Reputation: 37
I have a classification and regression question on machine learning. First question, the following dataset http://it.tinypic.com/view.php?pic=oh3gj7&s=8#.VIjhRDGG_lF
Can we say, the data set is linearly separable? In order to apply a linear model for classication, a transformation of the input space is not needed for this dataset, or is not possible for this dataset? My answer is no, but I am not sure for the second, I am not sure a transformation is possible for the dataset.

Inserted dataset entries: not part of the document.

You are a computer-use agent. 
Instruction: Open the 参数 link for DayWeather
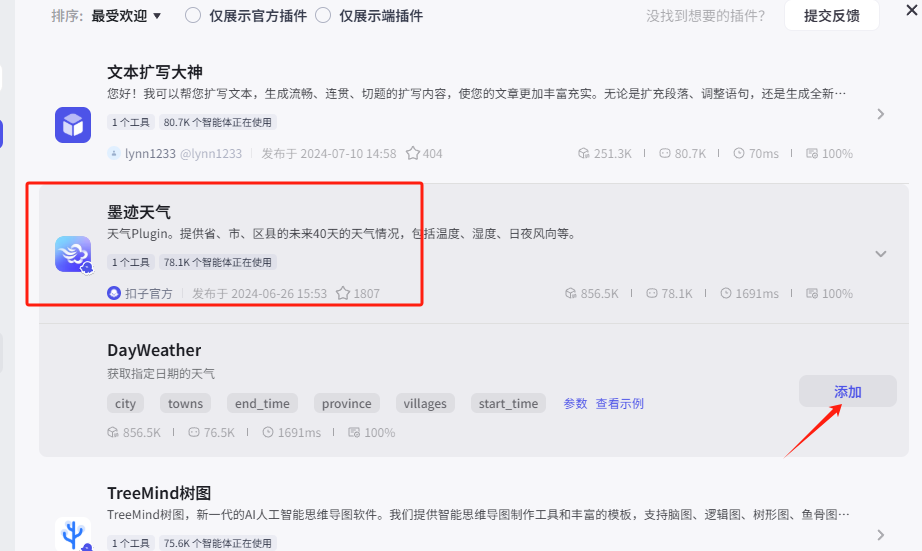[x=575, y=403]
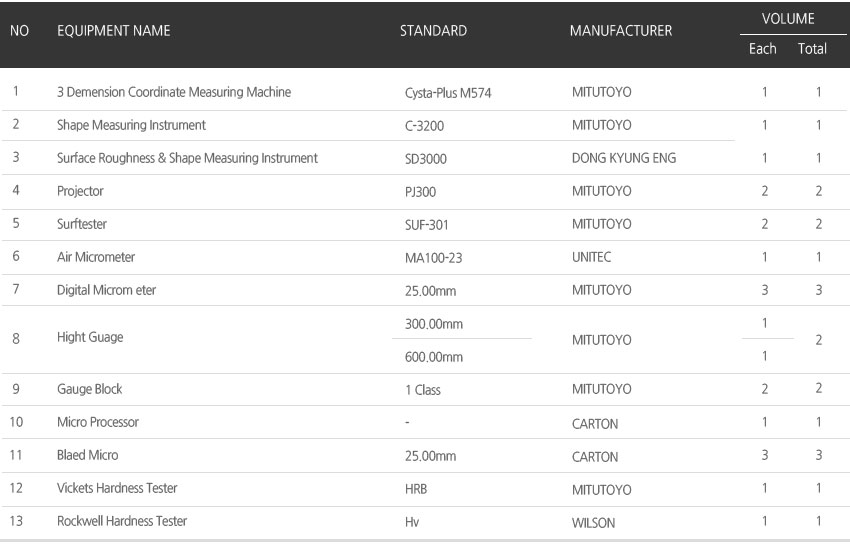Click the MANUFACTURER column header
Viewport: 850px width, 548px height.
coord(620,31)
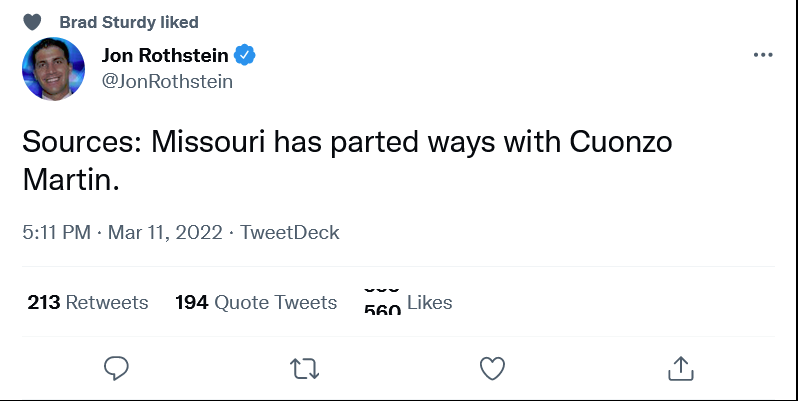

Second question about regression probl: Give the following data set f : R -> R http://it.tinypic.com/view.php?pic=madsmr&s=8#.VIjhVjGG_lE
Can we say that : A linear model for regression can be used to learn the function associated to this data set ? Given this data set, it is not possible to determine an optimal conguration of the linear model?
I am reading the book of Tom Mitchell Machine learning, and Pattern Recognition and Machine Learning Bishop, but I still have trouble giving the right answer. Thanks in advance.
Upvotes: 0
Views: 250
Reputation: 66775
Neither of this datasets can be modeled using linear classification/regression.
In case of the "input data transfromation" if only dataset is consistent (there are no two exact same points with two different labels) there always exists transformation after which data is linearly separable. In particular one can construct it with:
phi(x) = 1 iff label of x is "1"
in other words, you map all positive samples to "1" and negatives to "0", so your data is now trivialy linearly separable. Or simply map your N points into N unit vectors in R^N space in such a way that i'th point is mapped to [0 0 0 ... 1 ... 0 0 0]^T where this "1" appears at i'th place. Such dataset is trivialy linearly separable for any labeling.
Upvotes: 1